General considerations

The need for anticoagulation

Most patients supported by ECMO will receive continuous anticoagulation. In some circumstances, the risk of anticoagulation will outweigh its potential benefits.

Heparin-coated circuits allow avoidance of systemic anticoagulation as long as the blood flow is maintained at a high enough rate (probably above 2 L/min) in each component of the circuit. While this seems to be possible for weeks in patients supported with veno-venous ECMO, we would not advocate it in patients requiring veno-arterial ECMO. The changes in flow rheology observed during veno-arterial ECMO may explain why thrombi rapidly develop in blood vessels or cardiac chambers.

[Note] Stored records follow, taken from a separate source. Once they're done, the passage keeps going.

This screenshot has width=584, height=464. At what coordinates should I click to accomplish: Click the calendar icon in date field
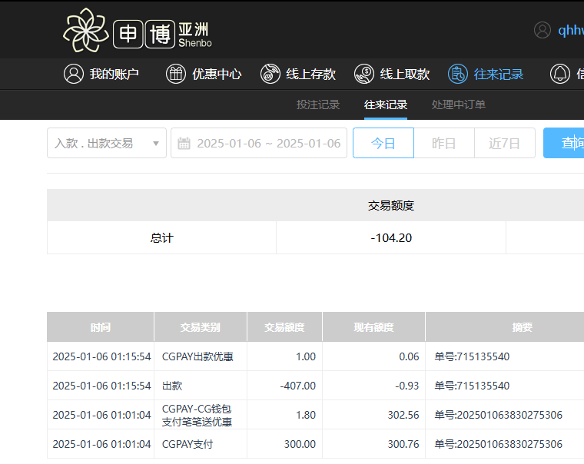point(184,144)
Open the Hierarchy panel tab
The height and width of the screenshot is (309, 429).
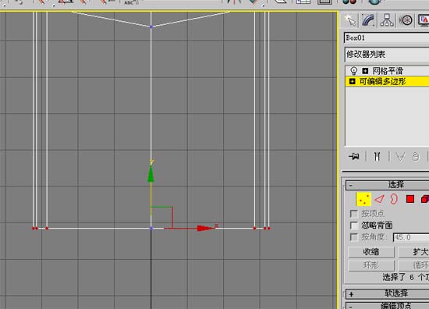[x=387, y=20]
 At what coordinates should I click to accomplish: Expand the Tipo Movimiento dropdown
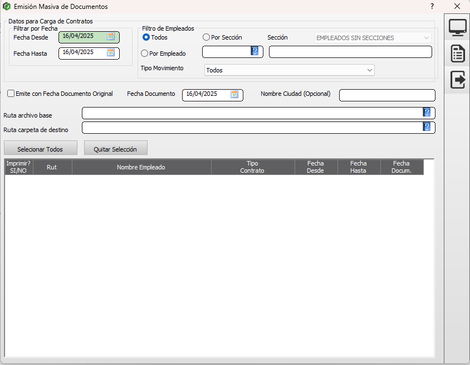(x=369, y=70)
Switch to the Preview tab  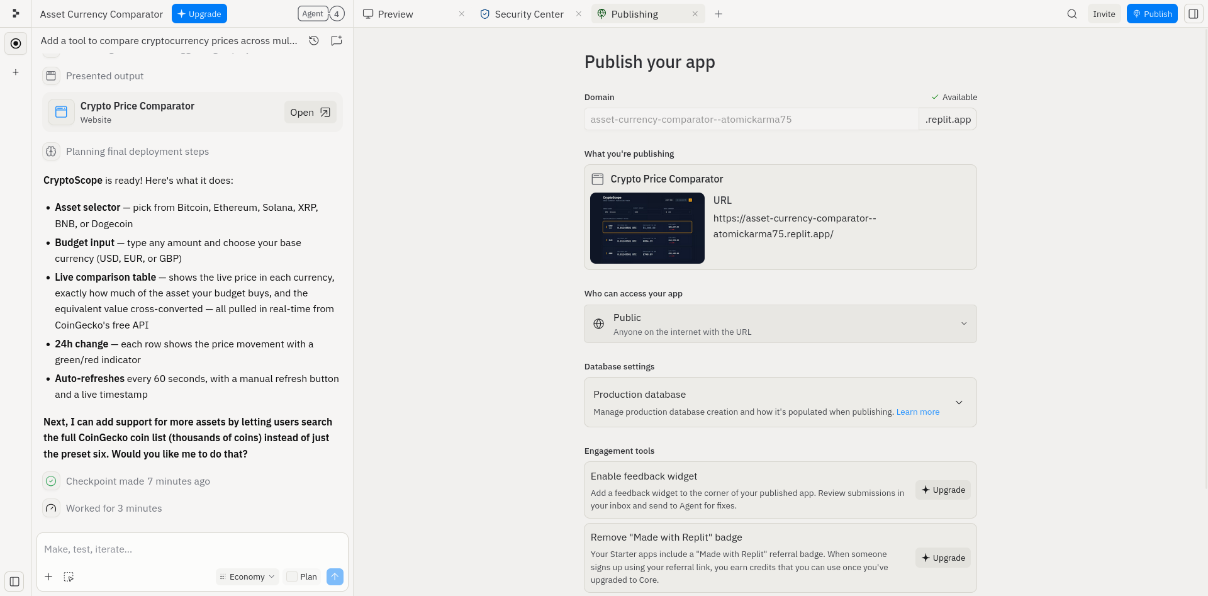pos(396,14)
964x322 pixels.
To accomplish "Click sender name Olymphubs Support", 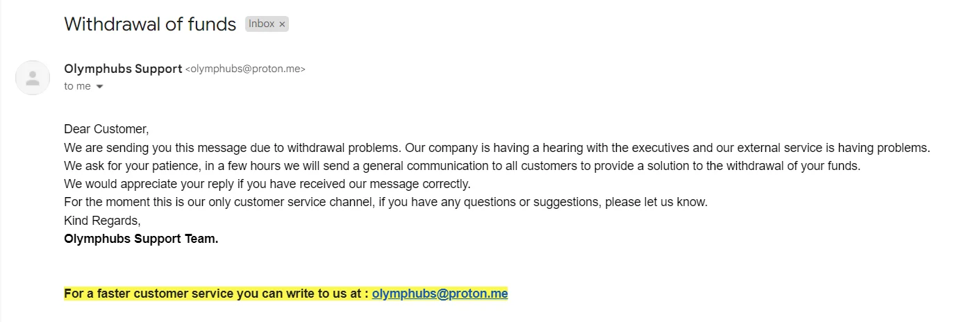I will (123, 69).
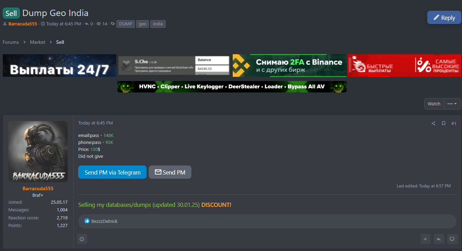Open the Barracuda555 profile link under the avatar
The height and width of the screenshot is (251, 462).
point(38,188)
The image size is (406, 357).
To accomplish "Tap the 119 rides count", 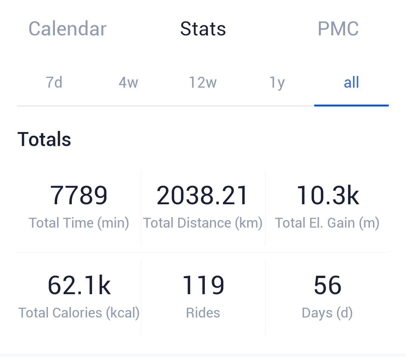I will (203, 285).
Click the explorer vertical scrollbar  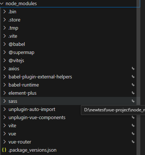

Patients supported with ECMO are at risk of dramatic blood loss. These can be iatrogenic (e.g. surgical wound) or spontaneous (e.g. epistaxis or retroperitoneal haemorrhage). Anticoagulant drugs must be easy to titrate and to reverse.

Thrombi formed in a veno-venous circuit that reach the venous circulation will be filtered by the lungs. Thrombi formed in veno-arterial circuits that reach the systemic circulation will have immediate dramatic consequences.

Assays and blood samples

The majority of assays are done using plasma, as whole blood is unstable. The majority of coagulation assays are based on platelet-poor plasma, usually requiring a 10 min centrifugation step. This explains the time-delay between request and result, and the frustration sometimes encountered by the clinical team looking after critically ill patients.

The majority of laboratory analysers are optical instruments. Extreme and sudden changes in the patient’s whole-blood composition will impair the laboratory’s ability to obtain and interpret valid results. This applies to patients presenting with lipaemia or haemolysis.

To analyse coagulation in particular, mechanical instruments such as the old-fashioned steel ball coagulometer or thromboelastograph can get results where optical instruments will fail.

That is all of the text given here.